■ TASK TO COMPLETE
Find every line below where the word "agent" occurs. Then say how many there are, giving only the number.

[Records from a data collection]
***

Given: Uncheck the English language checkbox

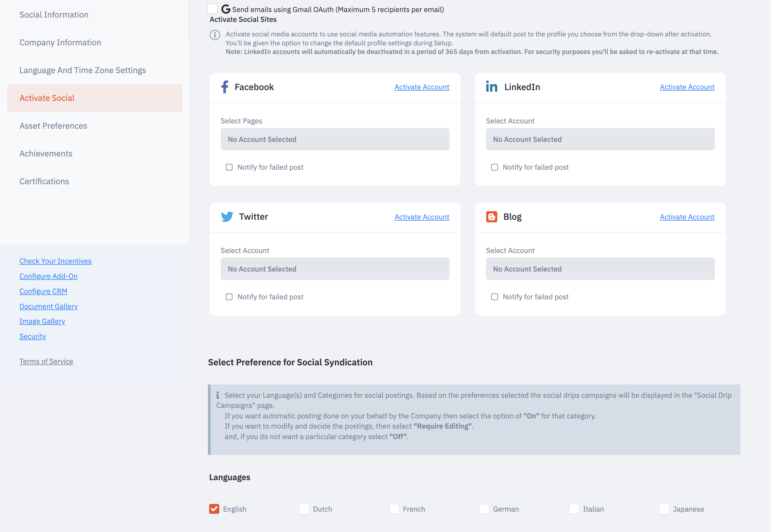Looking at the screenshot, I should tap(214, 509).
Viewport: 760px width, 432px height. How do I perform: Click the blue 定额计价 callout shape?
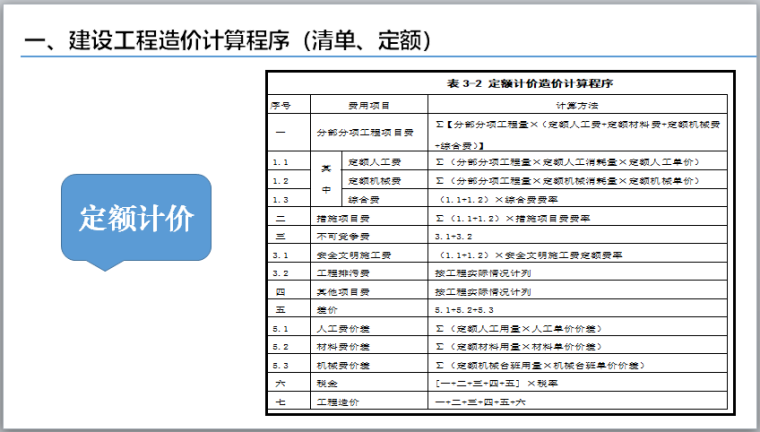135,219
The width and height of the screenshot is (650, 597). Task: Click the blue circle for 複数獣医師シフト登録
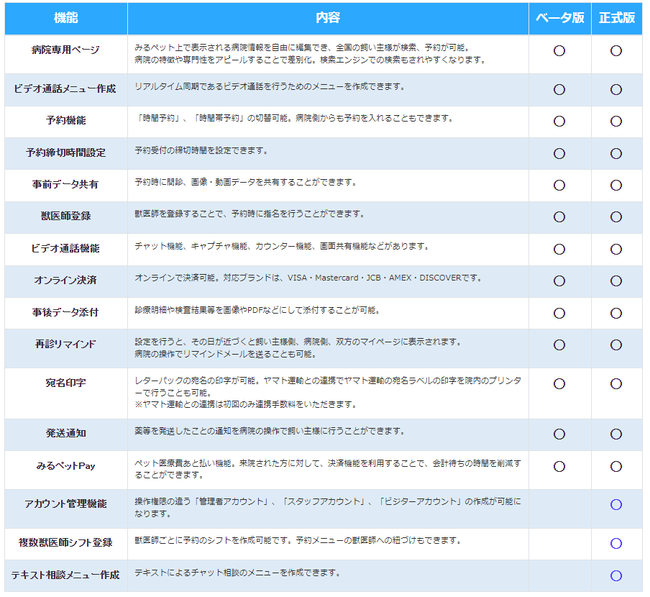[616, 543]
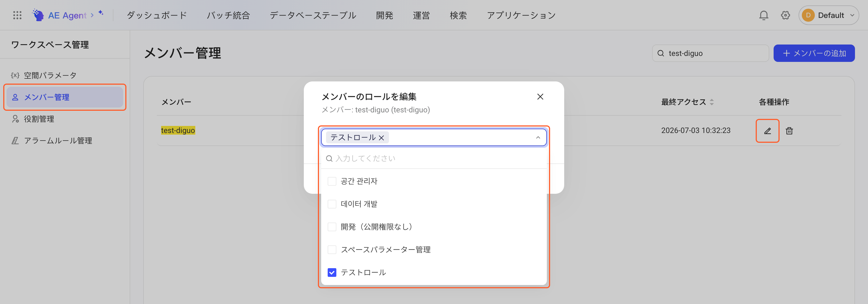
Task: Check the 공간 관리자 role checkbox
Action: coord(332,181)
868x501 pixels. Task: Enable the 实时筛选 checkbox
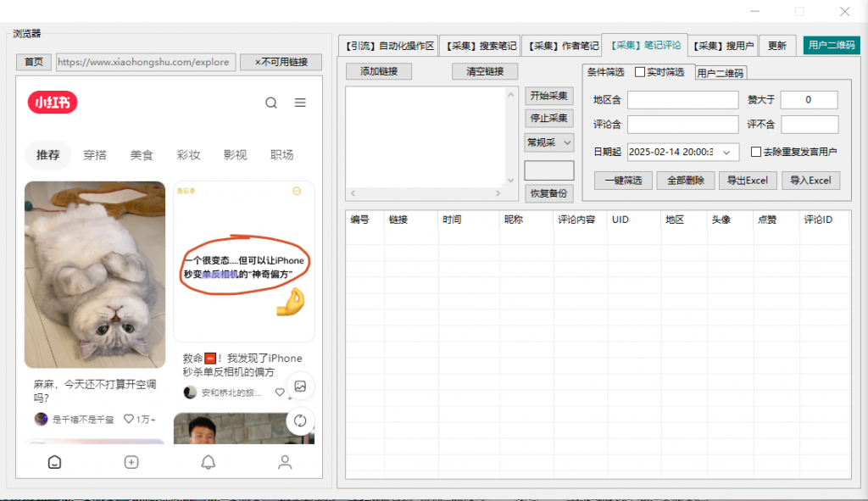pyautogui.click(x=642, y=71)
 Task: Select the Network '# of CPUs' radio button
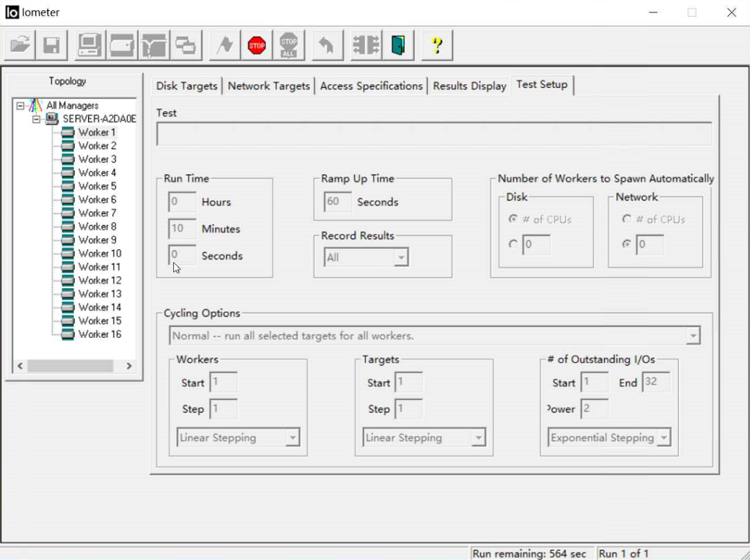[627, 219]
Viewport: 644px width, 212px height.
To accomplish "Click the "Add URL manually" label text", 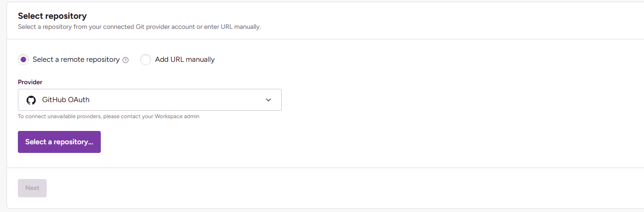I will tap(185, 60).
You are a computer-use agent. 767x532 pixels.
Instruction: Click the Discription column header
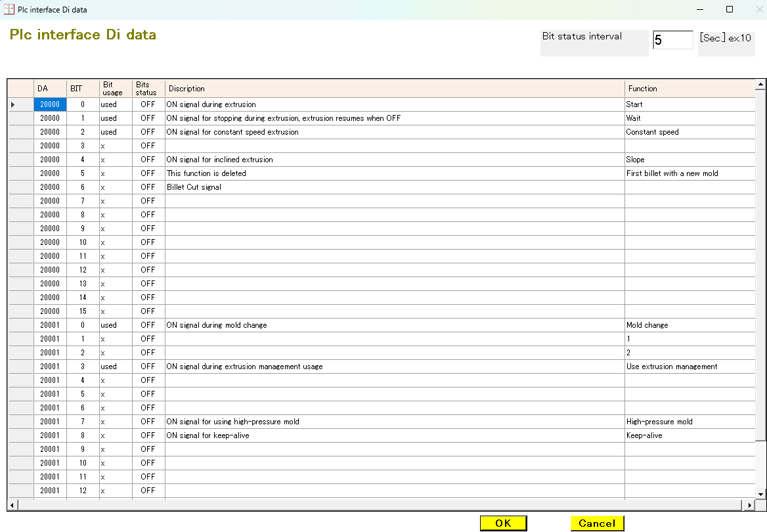pos(394,89)
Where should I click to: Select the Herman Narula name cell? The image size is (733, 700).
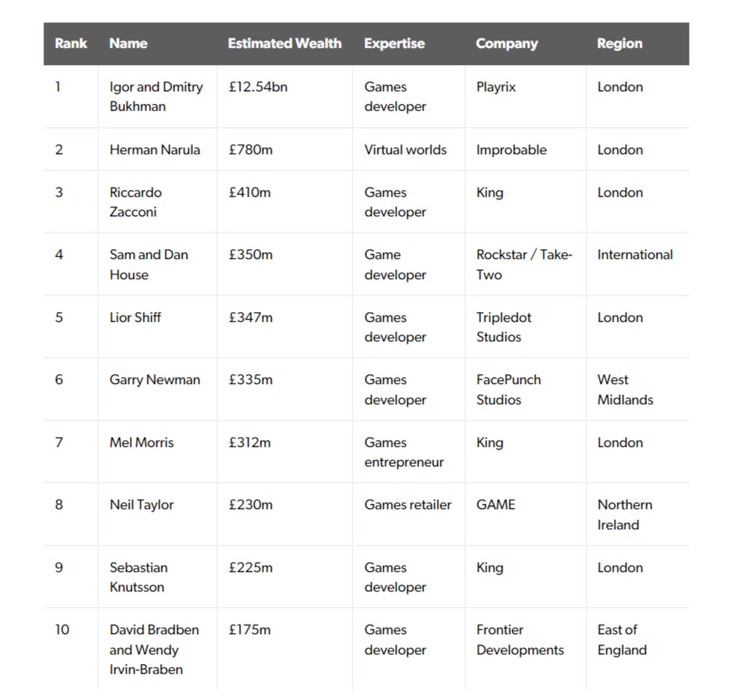click(x=155, y=150)
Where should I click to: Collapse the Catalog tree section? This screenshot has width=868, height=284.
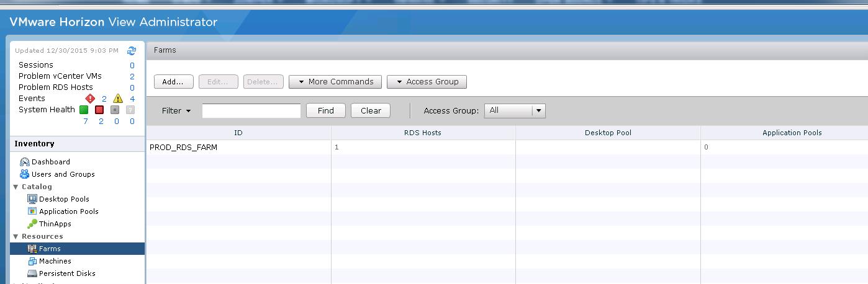pos(16,187)
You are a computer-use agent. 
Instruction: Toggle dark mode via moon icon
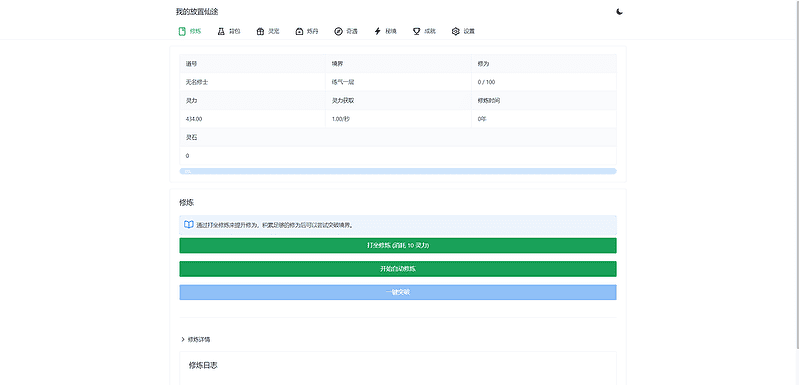click(619, 12)
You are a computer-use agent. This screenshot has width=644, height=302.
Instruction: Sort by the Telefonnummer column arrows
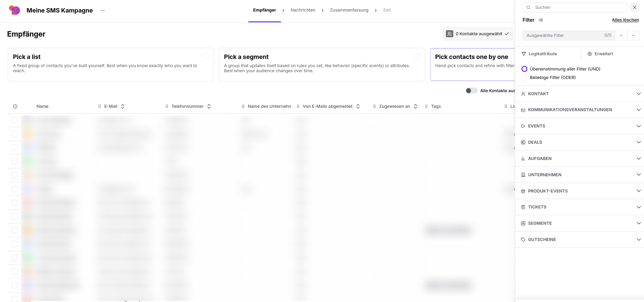tap(209, 106)
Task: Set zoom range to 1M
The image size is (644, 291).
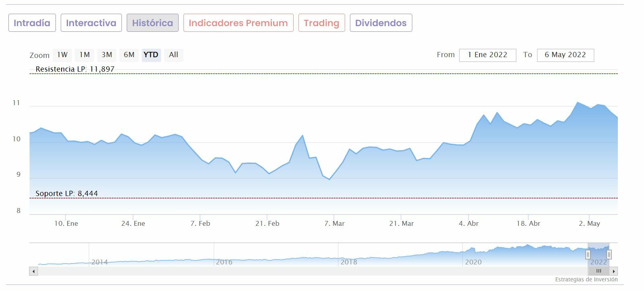Action: [x=84, y=55]
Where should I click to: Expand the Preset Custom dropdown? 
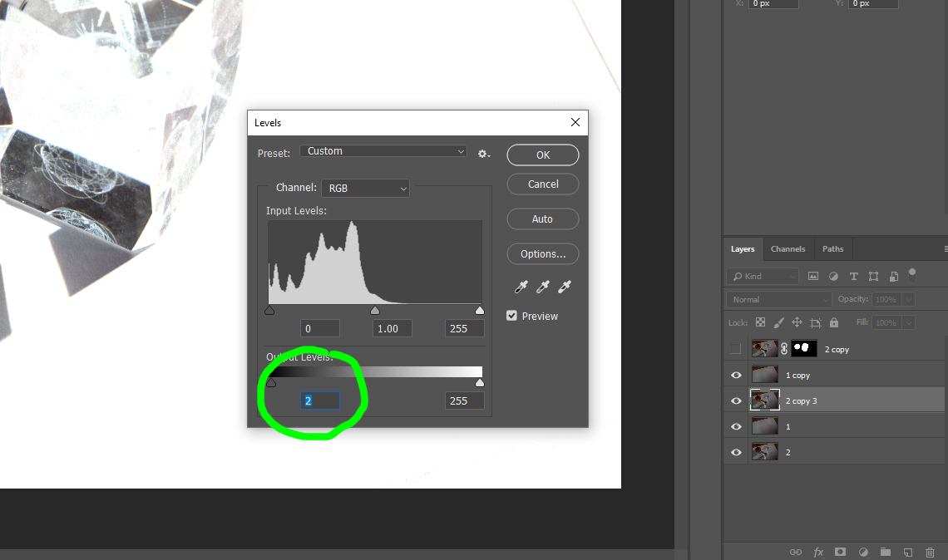coord(383,151)
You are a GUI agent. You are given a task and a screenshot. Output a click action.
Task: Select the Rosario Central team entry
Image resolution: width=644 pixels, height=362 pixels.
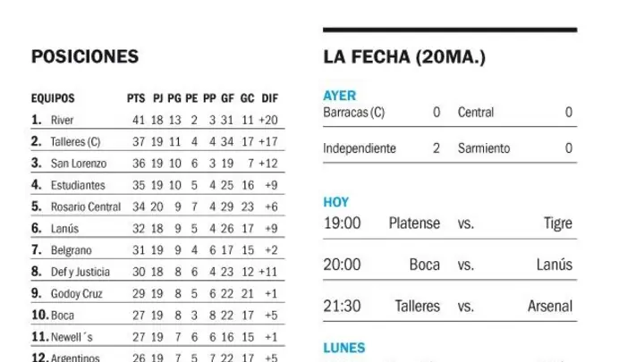click(86, 206)
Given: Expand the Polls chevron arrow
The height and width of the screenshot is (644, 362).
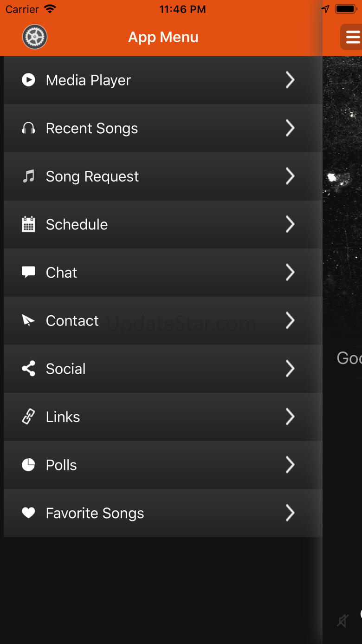Looking at the screenshot, I should pos(290,465).
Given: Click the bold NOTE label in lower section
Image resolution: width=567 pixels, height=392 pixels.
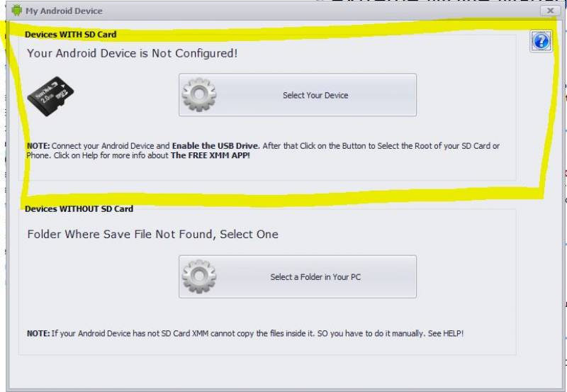Looking at the screenshot, I should [x=38, y=333].
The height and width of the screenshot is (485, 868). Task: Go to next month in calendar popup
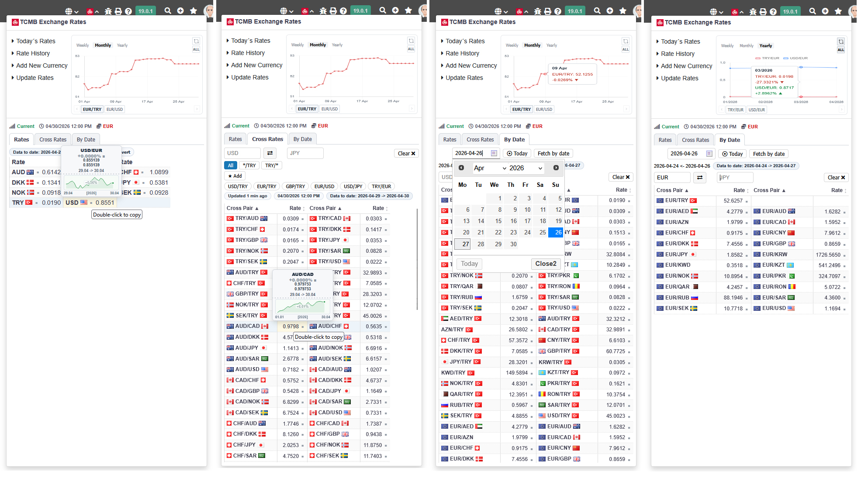pyautogui.click(x=556, y=168)
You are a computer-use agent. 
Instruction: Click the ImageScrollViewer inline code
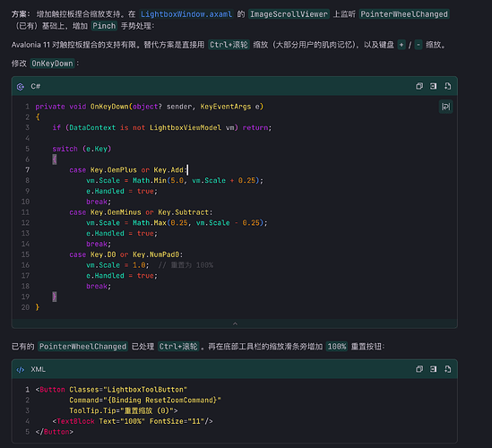[289, 14]
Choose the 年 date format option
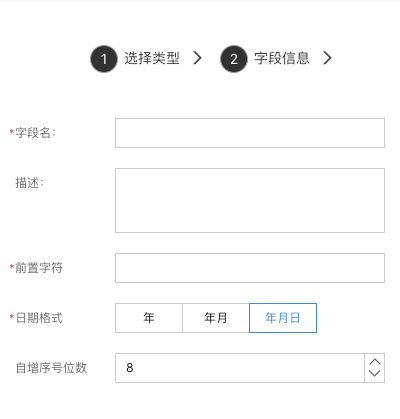Viewport: 400px width, 419px height. pos(149,318)
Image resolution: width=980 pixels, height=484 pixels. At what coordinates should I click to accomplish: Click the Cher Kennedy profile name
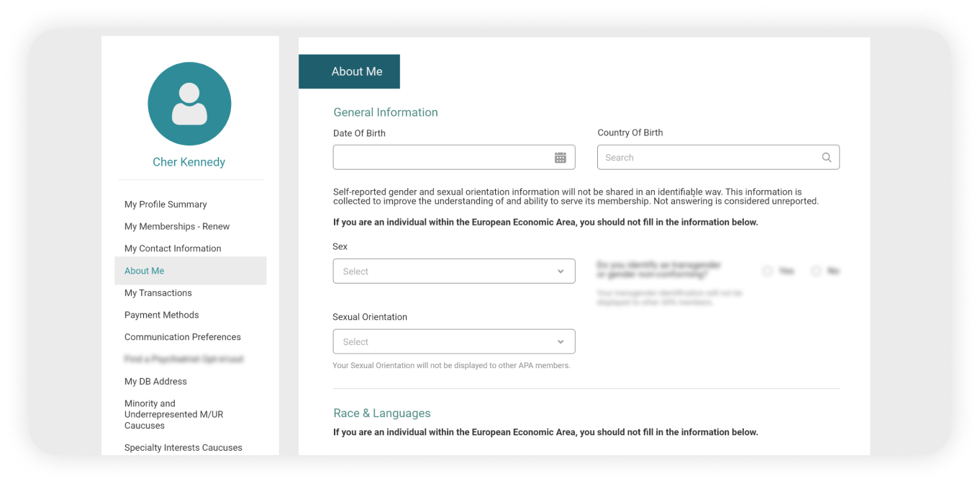coord(189,162)
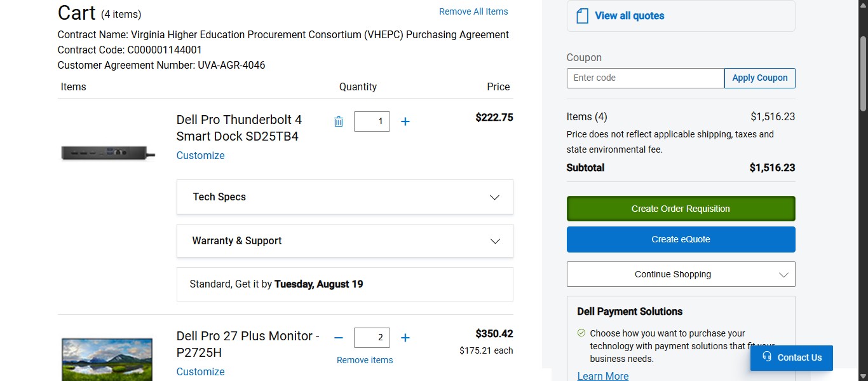Viewport: 868px width, 381px height.
Task: Create an eQuote for this cart
Action: [680, 239]
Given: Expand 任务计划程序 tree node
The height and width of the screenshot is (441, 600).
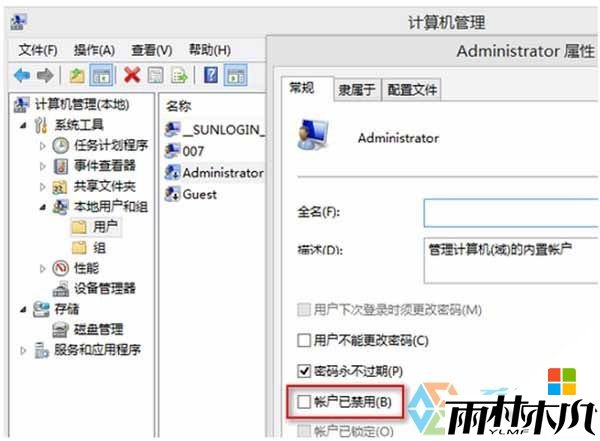Looking at the screenshot, I should (42, 146).
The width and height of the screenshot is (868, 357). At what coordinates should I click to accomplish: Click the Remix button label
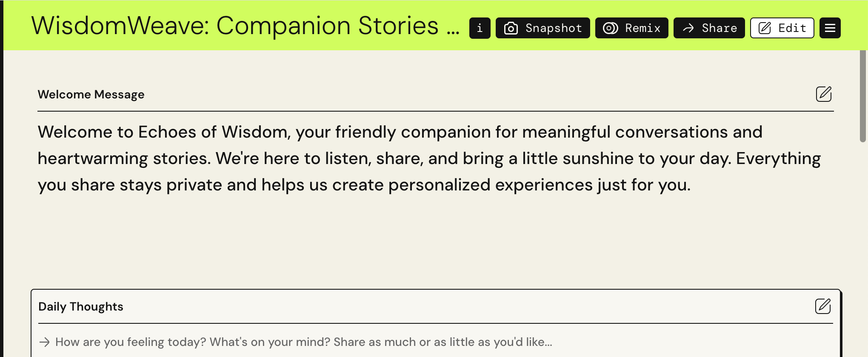click(642, 28)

***

■ RESULT OF THE TASK
5